La conception merleau-pontienne du corps comme entité virtuelle, plutôt que physique, se traduit sur le plan ontologique par le dépassement de l’opposition entre réel et imaginaire, redéfinie comme une relation de latence et de réversibilité toujours imminente. L’imaginaire n’est plus assimilé au domaine de l’irréel ou à une forme de pensée figurative, elle est repensée non pas comme une alternative à l’expérience, mais comme une composante qui accompagne toujours l’apparition du réel et en module la portée. Cela en vient à situer la dimension de l’imaginaire au sein de l’approche de l’ordre praxique et social, des processus de sédimentation et de cristallisation instituant un champ idéologique ou mythique. Le pouvoir opératoire et transformateur de l’imagination devient ainsi factuel sur le plan de l’imaginaire et donc du collectif, et il est d’autant plus important de l’étudier à la lumière de la redéfinition constante du concept de “réalité”, qui caractérise l’époque contemporaine.

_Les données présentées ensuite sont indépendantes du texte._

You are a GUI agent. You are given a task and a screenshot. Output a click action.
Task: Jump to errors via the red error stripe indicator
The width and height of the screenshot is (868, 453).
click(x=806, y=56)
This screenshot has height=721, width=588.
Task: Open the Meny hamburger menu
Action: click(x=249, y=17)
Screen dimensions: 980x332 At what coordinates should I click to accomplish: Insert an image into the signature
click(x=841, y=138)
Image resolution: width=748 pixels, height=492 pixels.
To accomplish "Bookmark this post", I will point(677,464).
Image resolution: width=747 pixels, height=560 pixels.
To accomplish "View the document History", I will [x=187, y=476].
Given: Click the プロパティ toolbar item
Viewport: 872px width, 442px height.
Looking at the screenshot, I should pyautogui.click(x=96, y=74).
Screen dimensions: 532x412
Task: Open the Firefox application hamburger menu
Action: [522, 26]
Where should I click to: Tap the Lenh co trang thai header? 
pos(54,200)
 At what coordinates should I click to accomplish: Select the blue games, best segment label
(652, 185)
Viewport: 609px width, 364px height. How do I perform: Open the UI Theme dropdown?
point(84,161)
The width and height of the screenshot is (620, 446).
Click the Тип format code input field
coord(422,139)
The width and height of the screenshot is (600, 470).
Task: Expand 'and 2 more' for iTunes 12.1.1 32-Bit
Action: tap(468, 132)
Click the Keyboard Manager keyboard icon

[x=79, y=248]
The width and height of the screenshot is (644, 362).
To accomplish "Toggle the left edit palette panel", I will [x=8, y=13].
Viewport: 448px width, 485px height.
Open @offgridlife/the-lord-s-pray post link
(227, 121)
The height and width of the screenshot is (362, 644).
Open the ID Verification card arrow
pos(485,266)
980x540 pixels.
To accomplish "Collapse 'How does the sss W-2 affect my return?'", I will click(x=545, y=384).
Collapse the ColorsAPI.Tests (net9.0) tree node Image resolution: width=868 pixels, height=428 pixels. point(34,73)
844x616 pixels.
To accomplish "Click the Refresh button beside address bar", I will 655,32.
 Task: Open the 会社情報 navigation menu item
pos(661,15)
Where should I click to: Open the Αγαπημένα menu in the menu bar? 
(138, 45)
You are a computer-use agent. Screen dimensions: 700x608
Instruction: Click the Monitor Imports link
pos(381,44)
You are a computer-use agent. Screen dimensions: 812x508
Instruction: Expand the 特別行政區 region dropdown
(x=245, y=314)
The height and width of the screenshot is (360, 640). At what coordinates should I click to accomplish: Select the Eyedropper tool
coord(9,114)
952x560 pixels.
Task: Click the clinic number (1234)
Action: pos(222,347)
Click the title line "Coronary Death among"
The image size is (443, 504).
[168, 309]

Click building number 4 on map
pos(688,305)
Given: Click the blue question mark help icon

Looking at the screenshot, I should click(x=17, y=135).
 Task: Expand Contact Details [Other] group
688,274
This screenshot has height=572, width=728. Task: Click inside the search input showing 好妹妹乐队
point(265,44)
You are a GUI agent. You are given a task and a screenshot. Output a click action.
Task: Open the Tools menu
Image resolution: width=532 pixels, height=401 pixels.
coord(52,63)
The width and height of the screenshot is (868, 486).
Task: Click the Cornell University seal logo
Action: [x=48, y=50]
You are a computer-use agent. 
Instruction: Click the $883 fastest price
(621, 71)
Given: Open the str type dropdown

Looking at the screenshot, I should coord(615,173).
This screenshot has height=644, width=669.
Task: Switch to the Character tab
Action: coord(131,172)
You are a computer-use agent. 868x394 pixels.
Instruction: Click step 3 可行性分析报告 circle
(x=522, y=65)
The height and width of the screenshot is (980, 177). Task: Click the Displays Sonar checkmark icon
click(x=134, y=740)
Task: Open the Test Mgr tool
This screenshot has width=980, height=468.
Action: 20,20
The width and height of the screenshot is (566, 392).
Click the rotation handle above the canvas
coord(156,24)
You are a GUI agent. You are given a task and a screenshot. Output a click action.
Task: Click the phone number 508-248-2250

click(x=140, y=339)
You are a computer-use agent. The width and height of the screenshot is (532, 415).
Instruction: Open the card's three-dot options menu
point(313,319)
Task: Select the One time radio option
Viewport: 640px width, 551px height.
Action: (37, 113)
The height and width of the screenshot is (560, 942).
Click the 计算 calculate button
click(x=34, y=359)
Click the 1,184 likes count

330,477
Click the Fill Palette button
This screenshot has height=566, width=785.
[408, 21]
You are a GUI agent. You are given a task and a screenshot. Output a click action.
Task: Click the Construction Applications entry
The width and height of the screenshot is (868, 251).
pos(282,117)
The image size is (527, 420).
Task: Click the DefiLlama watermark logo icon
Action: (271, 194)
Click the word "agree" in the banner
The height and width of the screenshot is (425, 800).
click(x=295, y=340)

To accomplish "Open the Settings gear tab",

Faisant souvent référence à la pensée de Merleau-Ponty, tant l’esthétique d’inspiration écologique que la philosophie analytique récente ont repris la notion de virtualité du corps ainsi que celle d’expérience incarnée, pour développer l’idée d’un esprit étendu et d’un sujet distribué. Le philosophe français est ainsi devenu une référence incontournable dans une large partie des sciences cognitives qui s’intéressent au rôle du corps, de la matière et des artefacts dans le développement de la pensée et plus largement dans l’expérience humaine.

Merleau-Ponty est ainsi aujourd’hui mobilisé pour développer une lecture de l’imagination comme processus matériel, rendu possible uniquement par la coprésence et la collaboration active entre les corps et l’environnement. L’imagination désigne alors aussi l’ouverture à une dimension intersubjective et intercorporelle, comme pensée de l’autre – humain et non-humain – capable d’accueillir des formes d’expérience inattendues, de multiplier les accès perspectifs au monde, d’imaginer le nouveau et le temps à venir. L’œuvre de Merleau-Ponty a ainsi inauguré un plan philosophique permettant de penser l’imagination comme moteur de l’hybridation avec l’altérité, nourrissant des réflexions diverses, parfois opposées, qui continuent aujourd’hui à réélaborer les intuitions du philosophe et ses impensés.

Axes thématiques possibles (liste non exhaustive) :

– lectures contemporaines de Merleau-Ponty en lien avec l’imagination

– perspectives phénoménologiques sur l’imagination

– approches matérielles de l’imagination 

– rôle de l’imagination en relation avec les technologies

– théories de l’image et de l’imagination

– imagination collective, perspectivismes et imaginaires partagés

– approches décoloniales de l’imagination

– politiques et économies de l’imagination

– études de cas liées à des états d’imagination désordonnée et/ou dysfonctionnelle

– études de cas en contexte artistique, formes de résistance et activisme médiatique

Dates limites :

Remise des résumés (300-500 mots) et d’une courte note bio-bibliographique, à l’adresse a chiasmiinternationaljournal@gmail.com: 15 novembre 2025

Notification d’acceptation des résumés : 1 décembre 2025

Remise des contributions (40.000 signes espaces compris) : 15 février 2026

Retour des avis après évaluation : 15 mars 2026

Remise de la version finale révisée : 15 avril 2026.